- РАБОЧЕЕ ЗАДАНИЕ A
Соберите все строки записей, содержащие строку «label», с учетом регистра.

Это жизнеописание вымышленного немецкого философа, которого зовут Тёйфельсдрёк (в буквальном переводе «чёртово дерьмо»). Тёйфельсдрёк занимается проблемой одежды. Там вначале есть очень смешное отступление: мы, которые уже знаем всё о морали, благородстве и миграциях сельди, всё ещё не осветили такой важный вопрос, как философская проблема одежды. Здесь отчасти, кстати, предвосхищена мысль самого Горького. Помните, Барон говорит в «На дне»: «…Мне кажется, что я всю жизнь только переодевался… а зачем?»). Тёйфельсдрёк считает, что человека определяет одежда, что лицо его определяется не тканью бытия, а той тканью, которую поставляют швейные мануфактуры.
Понимаете, есть только один минус у научного романа, у такого учёного романа, романа-эссе – его всё-таки довольно скучно читать. Я знаю всего несколько удачных романов-эссе. Это роман Льва Гинзбурга «Разбилось лишь сердце моё» – замечательное эссе о переводческом деле, очень интересно там про вагантов, которых он переводил. Довольно интересный роман-эссе венгерского писателя Лайоша Мештерхази «Загадка Прометея»: а что случилось с Прометеем после того, как его освободил Геракл? И Мештерхази довольно остроумно доказывает, что он стал человеком – смертным – и умер, как все люди.
Роман-эссе – это жанр, в принципе, неплохой. Другое дело, что всё-таки это не магистральный путь развития литературы, всё-таки это довольно маргинальная история. Я верю в литературу с фабулой, сюжетом. Если уж читать Карлайля, то, конечно, читать скорее «Past and present» – замечательное, тоже многостраничное эссе о природе героизма и героического. Многие считают Карлайля отцом ницшеанства и даже фашизма (есть и такие точки зрения), но, понимаете, не всякий же человек, который верит в героев и титанов, приближает тем самым фашизм. Это интересный писатель, и о нём думать, безусловно, следует.

- РАБОЧЕЕ ЗАДАНИЕ B
Ответьте на вопросы по фрагменту текста:
(i) Какой проблемой занимается философ Тёйфельсдрёк?
(ii) Как называется роман-эссе венгерского писателя Лайоша Мештерхази?
(iii) Какое эссе Карлайля рекомендуется читать, если уж читать Карлайля?

- ИСХОДНЫЕ МАТЕРИАЛЫ
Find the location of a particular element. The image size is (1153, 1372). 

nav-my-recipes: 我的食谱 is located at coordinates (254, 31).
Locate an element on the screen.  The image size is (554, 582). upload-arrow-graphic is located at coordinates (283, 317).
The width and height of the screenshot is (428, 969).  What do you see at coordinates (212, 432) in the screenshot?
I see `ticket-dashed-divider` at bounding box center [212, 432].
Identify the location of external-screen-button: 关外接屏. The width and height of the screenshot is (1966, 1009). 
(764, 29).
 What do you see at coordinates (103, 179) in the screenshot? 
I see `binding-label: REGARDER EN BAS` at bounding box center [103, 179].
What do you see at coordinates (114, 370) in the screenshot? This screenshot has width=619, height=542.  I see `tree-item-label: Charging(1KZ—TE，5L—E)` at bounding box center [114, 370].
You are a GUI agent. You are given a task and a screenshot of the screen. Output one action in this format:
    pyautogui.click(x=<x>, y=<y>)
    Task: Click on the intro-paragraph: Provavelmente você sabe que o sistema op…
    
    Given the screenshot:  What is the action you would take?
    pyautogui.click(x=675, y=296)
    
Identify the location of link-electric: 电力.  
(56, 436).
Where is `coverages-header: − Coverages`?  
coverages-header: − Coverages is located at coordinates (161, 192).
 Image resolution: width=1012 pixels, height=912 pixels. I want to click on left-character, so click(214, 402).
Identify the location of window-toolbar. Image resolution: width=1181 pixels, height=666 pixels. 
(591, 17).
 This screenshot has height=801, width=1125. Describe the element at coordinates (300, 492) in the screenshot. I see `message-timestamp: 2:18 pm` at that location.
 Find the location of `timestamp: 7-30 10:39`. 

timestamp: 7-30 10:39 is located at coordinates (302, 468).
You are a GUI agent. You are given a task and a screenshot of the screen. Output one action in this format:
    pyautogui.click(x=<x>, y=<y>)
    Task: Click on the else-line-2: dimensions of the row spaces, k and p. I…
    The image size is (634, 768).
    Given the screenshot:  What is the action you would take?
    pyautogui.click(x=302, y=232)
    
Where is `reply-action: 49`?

- ОТВЕТ К ЗАДАНИЮ A
I see `binding-label: REGARDER EN BAS` at bounding box center [103, 179].
What do you see at coordinates (114, 370) in the screenshot? This screenshot has width=619, height=542.  I see `tree-item-label: Charging(1KZ—TE，5L—E)` at bounding box center [114, 370].

- ОТВЕТ К ЗАДАНИЮ B
(i) Проблемой одежды.
(ii) «Загадка Прометея».
(iii) «Past and present».